PAGE TEXT START

- In 2017, Marvel produced a variant cover with Mary Jane Watson in the place of the Punisher and the demon Mephisto in the place of Spider-Man, as a reference to the storyline "One More Day".
- In 2017, as part of Marvel's event comic "Legacy", the cover to Deadpool by Salvador Espin is an homage to the cover.
- In 2024, the variant cover by Dave Johnson of Get Fury #1 is an homage, featuring a Vietnam-era Punisher and Nick Fury in place of Spider-Man.

PAGE TEXT END
RAW DATA START

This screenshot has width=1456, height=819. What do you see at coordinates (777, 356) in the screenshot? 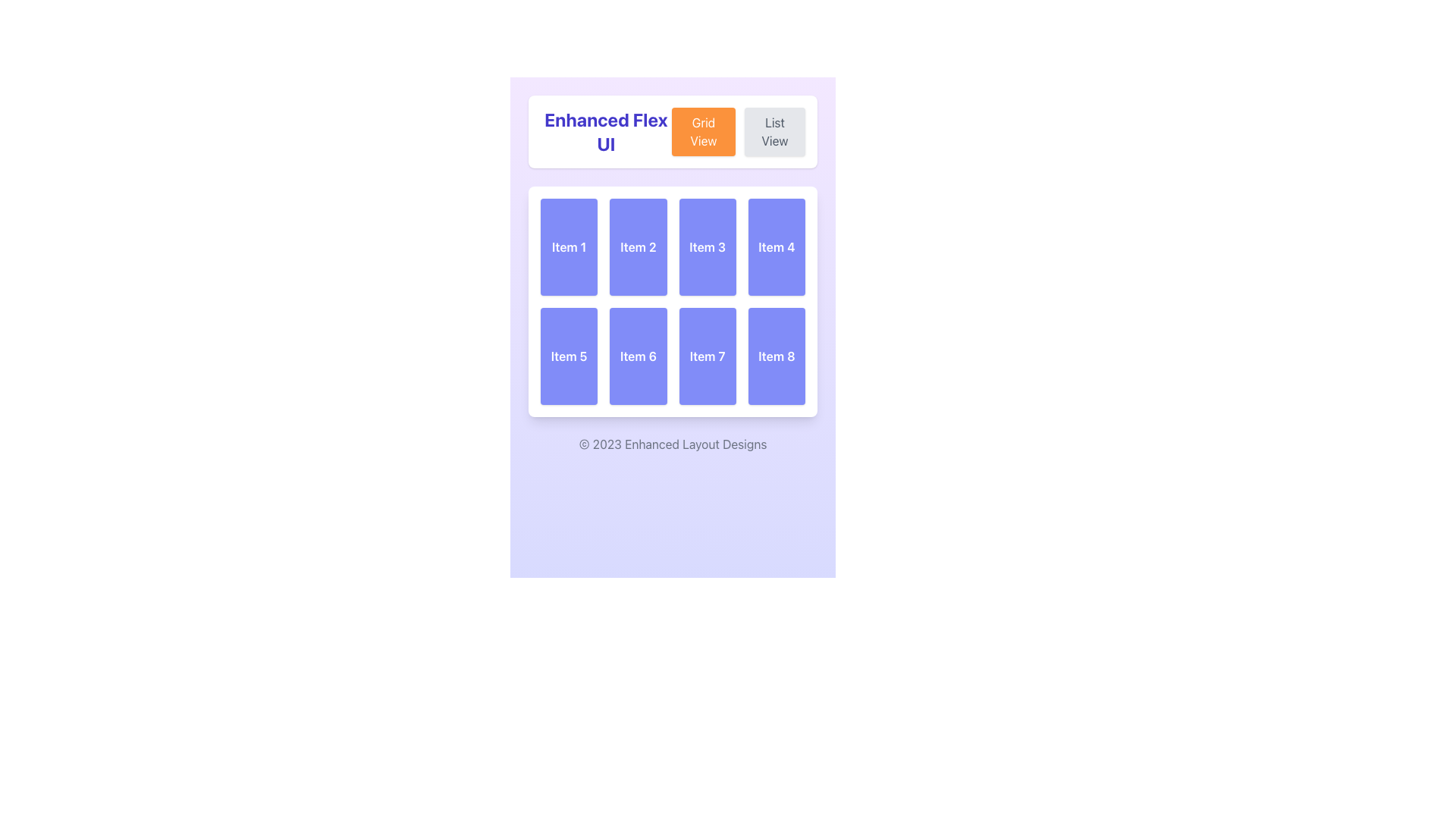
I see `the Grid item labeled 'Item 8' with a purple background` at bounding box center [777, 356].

RAW DATA END
RAW DATA START

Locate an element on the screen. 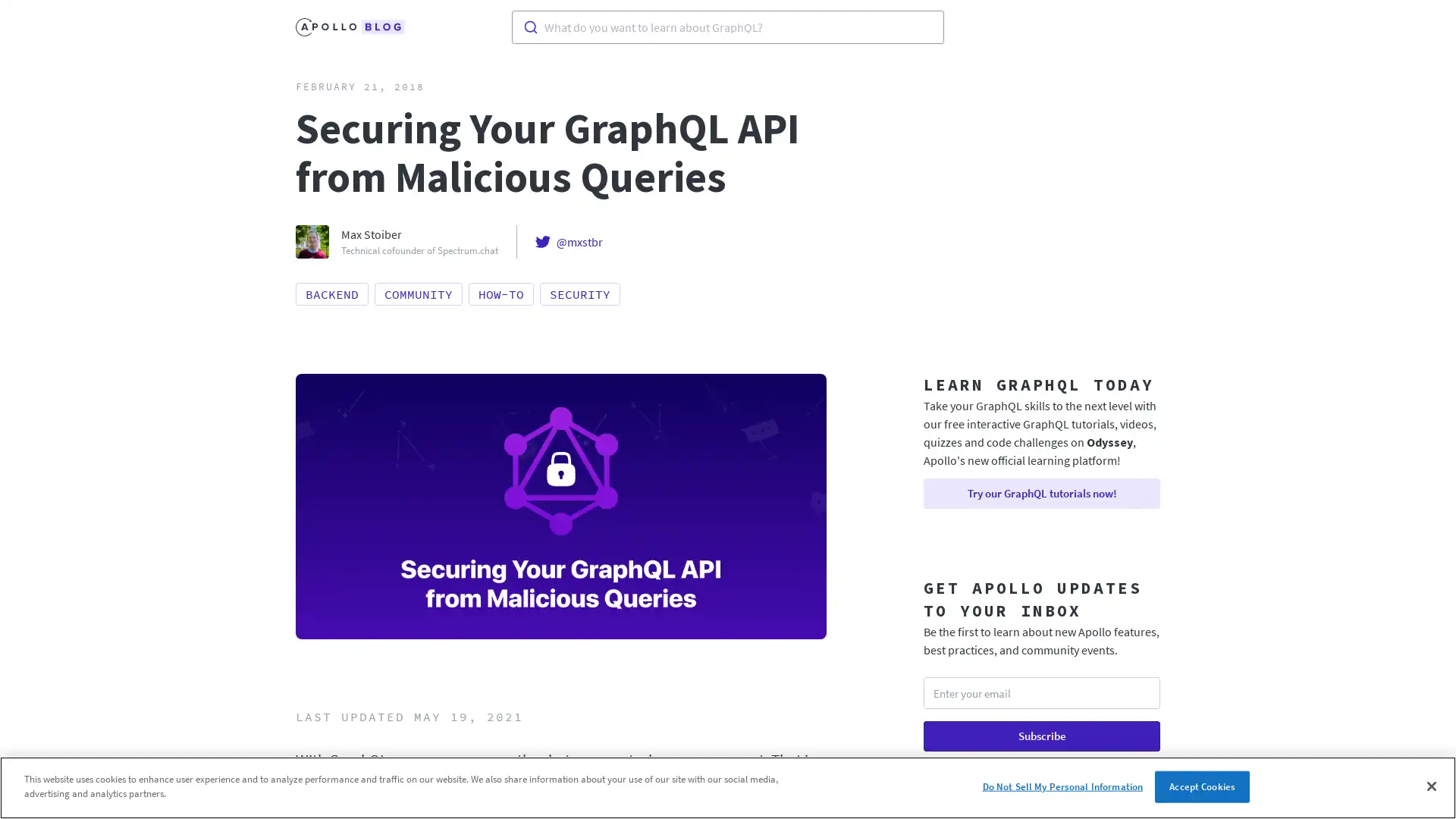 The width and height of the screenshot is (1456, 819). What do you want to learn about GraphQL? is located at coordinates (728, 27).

RAW DATA END

▶ [BRIEF 1]:
Using the list of cover homages, answer yes or no to each statement and quote the exact words of the list that decide it: (a) The Deadpool cover homage was by Salvador Espin. (b) In the 2017 variant, Mary Jane Watson took the place of Spider-Man. (c) The Get Fury #1 variant cover puts Nick Fury in place of the Punisher.
▶ [BRIEF 2]:
Reproduce word for word the part of the list of cover homages between "- In 2017, Marvel" and "place of Spider-Man.", inclusive.
The material is not used in what follows.

▶ [EXERCISE RESULT 1]:
(a) Yes: "the cover to Deadpool by Salvador Espin is an homage to the cover."
(b) No: "Mary Jane Watson in the place of the Punisher and the demon Mephisto in the place of Spider-Man"
(c) No: "featuring a Vietnam-era Punisher and Nick Fury in place of Spider-Man."

▶ [EXERCISE RESULT 2]:
- In 2017, Marvel produced a variant cover with Mary Jane Watson in the place of the Punisher and the demon Mephisto in the place of Spider-Man, as a reference to the storyline "One More Day".
- In 2017, as part of Marvel's event comic "Legacy", the cover to Deadpool by Salvador Espin is an homage to the cover.
- In 2024, the variant cover by Dave Johnson of Get Fury #1 is an homage, featuring a Vietnam-era Punisher and Nick Fury in place of Spider-Man.